> _Problem requirements_
Scan the entries below for the string "swatch" and copy every line where it turns up.

++++ Input records ++++

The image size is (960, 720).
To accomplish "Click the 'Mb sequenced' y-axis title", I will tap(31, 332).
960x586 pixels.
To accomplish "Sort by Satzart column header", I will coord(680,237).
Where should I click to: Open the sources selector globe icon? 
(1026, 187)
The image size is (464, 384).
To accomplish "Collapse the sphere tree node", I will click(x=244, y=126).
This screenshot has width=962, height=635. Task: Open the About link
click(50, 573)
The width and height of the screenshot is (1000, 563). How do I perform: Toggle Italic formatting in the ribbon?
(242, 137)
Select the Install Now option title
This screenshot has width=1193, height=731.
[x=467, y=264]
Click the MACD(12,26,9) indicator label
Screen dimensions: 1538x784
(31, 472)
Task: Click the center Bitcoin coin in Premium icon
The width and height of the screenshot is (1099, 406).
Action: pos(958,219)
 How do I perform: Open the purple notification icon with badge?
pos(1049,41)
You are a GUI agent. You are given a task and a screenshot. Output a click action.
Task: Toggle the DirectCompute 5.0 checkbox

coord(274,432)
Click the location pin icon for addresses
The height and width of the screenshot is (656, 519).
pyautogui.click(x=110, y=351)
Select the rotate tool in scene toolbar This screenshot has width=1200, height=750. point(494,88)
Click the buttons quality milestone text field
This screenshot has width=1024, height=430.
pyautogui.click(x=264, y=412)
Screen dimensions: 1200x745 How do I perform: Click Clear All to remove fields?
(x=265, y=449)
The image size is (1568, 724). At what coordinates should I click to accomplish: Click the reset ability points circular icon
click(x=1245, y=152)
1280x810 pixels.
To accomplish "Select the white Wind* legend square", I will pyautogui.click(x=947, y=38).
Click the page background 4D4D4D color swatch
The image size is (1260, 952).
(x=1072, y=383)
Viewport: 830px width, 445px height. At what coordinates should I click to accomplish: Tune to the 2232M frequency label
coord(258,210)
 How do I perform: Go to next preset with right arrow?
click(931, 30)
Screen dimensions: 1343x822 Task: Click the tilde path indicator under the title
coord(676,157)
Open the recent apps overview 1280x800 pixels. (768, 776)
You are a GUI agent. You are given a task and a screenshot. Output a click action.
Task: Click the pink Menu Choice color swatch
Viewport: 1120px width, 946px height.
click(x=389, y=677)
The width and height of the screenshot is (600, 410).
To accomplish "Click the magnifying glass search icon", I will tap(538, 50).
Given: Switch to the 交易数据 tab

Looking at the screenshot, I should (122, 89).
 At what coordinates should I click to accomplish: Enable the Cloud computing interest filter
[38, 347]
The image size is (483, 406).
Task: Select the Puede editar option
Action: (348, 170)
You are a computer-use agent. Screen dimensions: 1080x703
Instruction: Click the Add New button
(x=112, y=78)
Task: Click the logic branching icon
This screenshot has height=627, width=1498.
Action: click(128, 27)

++++

> _Result of this task_
Click the page background 4D4D4D color swatch
Task: Click the pink Menu Choice color swatch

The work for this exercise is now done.